How you can influence your customers’ decision landscape

Per Sjofors
7 min readApr 14, 2021

In my previous article on the topic of the decision landscape, I examined how we as humans make purchase decisions and how selling organizations need to adopt its products, services, and marketing to fit changes in the decision landscape — the complex set of internal-to-us and external factors that we, as humans, use to make a purchase decision.

To recap, the decision landscape consists of the following components:

  • Heuristics: Meaning a slew of experiences and perceptions any buyer calls up from memory when deciding to make a potential purchase.
  • External factors: Things that influence the buyer to make a buying decision.
  • Circumstances: Events surrounding the purchaser at the time of a purchase decision.

I also established that a selling organization could affect two of the three components of the decision landscape, some external factors, and some buying decision circumstances. By involving these, the seller can influence how the buyer decides to make a purchase. Or not. Now, this might sound quite theoretical, but the way I think about this is in the form of the 4 Ps of Marketing. But it becomes more complex as each of these 4 Ps of Marketing affects each other and the buyers’ decision landscape. Why then can the seller affect the subset and not all the components of the decision landscape? Well, because as a seller, you cannot always affect all of the buyer’s circumstances, nor can you affect the buyer’s heuristics. But the 4 Ps of Marketing you definitely can affect.

If you are not familiar with the 4 Ps of Marketing, they consist of the following:

Product: The product or service you sell. (Features, functions, and benefits.)

Place: How and to whom you sell to. (Buyer profile, sales channels, sales methods.)

Promotion: How potential buyers will become aware of your product or service. (Marketing channels, marketing messages, brand, product presentation, messages, website, etc.)

Price: The price of the product or service. (Pricing strategy, structure, and levels.)

The reason this gets complex is that each of these 4 Ps of Marketing affects the others. If you change one, the others need to change too. This is important to remember!

Consider this:

The better your product or service fits the specific needs of the customers you target, the more inclined they will be to make a purchase. Sound easy enough? But it is not. Any product or service has certain features, functions, and benefits. Those will better match the needs of the place, a specific buyer profile, than another buyer profile. And with that match comes the promotion that needs to appeal to the buyers’ profiles that are more likely to buy at the price that generates the highest sales volume, revenue, or profits.

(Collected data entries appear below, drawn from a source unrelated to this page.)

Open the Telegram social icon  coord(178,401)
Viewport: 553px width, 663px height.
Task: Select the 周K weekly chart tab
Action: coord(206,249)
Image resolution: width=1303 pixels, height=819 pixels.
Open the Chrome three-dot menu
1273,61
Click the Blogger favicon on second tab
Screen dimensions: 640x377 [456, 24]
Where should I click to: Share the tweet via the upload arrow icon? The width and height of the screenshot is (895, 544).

So, in short, the product or service needs to fit the most desirable buyers’ needs with the proper promotion and the right price. If it does, these 4 Ps of Marketing becomes like the tide that raises all the boats in the harbor. It’s very tough to get all this right. All at the same time.

Let’s try to break this down into manageable steps:

If the product or service is “right” for one buyer profile, it will not be as “right” for another buyer profile. “Right” here means that it will lead to the sellers desired outcome that could maximize their sales volume, revenue, or profit. To meet that goal, companies:

  • Need to know the feature, function, and benefit requirements from all different potential buyer profiles.
  • Need to know how the different buyer profiles react to various promotional activities and channels.
  • Need to know how sales volume at various prices is affected by different buyer profiles, features, functions, benefits, promotions, promotional channels, sales methods, and sales channels.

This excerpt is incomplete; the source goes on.